▼
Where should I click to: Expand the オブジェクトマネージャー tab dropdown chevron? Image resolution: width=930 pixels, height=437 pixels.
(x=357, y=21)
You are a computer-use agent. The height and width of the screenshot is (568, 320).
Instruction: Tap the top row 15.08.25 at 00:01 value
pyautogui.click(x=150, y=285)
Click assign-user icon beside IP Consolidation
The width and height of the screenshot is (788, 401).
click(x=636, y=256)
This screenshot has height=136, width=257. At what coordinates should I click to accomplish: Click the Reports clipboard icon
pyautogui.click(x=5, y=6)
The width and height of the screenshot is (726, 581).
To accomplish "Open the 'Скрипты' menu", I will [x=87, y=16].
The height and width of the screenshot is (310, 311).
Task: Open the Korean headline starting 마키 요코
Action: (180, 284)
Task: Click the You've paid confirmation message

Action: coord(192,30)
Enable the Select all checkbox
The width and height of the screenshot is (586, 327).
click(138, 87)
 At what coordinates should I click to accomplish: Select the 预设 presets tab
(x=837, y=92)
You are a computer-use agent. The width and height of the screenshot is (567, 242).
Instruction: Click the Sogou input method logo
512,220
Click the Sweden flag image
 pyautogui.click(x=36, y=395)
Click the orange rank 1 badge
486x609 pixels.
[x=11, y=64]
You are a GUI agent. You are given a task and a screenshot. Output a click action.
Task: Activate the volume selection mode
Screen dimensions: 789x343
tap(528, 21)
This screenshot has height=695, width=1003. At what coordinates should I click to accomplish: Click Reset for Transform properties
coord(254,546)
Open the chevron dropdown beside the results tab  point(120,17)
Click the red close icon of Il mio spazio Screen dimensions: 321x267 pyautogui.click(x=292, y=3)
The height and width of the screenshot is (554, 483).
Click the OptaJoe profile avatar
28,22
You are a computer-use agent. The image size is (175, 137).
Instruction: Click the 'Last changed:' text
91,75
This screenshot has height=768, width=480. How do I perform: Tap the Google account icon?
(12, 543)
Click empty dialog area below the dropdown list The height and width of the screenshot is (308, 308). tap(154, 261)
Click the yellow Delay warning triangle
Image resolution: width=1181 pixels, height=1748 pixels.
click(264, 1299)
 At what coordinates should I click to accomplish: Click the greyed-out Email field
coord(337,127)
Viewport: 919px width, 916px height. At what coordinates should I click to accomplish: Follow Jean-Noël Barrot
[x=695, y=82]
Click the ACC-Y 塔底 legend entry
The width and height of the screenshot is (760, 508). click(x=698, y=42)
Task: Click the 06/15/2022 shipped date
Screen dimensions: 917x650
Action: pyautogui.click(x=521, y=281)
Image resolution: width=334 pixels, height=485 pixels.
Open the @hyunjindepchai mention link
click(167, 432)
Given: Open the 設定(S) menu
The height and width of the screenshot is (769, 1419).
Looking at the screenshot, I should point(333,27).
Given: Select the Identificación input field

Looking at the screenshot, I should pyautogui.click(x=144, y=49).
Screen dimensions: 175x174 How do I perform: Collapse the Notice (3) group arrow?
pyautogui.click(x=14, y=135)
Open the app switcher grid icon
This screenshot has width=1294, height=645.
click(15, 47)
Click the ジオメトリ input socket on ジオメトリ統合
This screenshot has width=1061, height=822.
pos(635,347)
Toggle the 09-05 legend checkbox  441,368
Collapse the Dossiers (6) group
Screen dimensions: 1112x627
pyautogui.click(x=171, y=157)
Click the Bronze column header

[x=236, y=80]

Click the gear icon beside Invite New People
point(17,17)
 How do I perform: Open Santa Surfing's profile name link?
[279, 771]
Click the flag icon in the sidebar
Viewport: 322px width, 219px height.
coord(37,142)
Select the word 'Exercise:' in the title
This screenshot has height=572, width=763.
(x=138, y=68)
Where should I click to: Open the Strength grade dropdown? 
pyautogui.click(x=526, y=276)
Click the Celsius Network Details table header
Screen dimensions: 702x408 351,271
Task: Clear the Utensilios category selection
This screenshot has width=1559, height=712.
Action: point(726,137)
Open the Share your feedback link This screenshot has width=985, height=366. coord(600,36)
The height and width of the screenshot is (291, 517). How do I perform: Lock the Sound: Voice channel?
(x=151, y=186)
▲
### TASK
All lines above from the one containing "Click the red" to the one containing "You are a computer-use agent. The image" must be repeated exactly, both lines included, and no others.

### TASK ANSWER
Click the red close icon of Il mio spazio Screen dimensions: 321x267 pyautogui.click(x=292, y=3)
The height and width of the screenshot is (554, 483).
Click the OptaJoe profile avatar
28,22
You are a computer-use agent. The image size is (175, 137).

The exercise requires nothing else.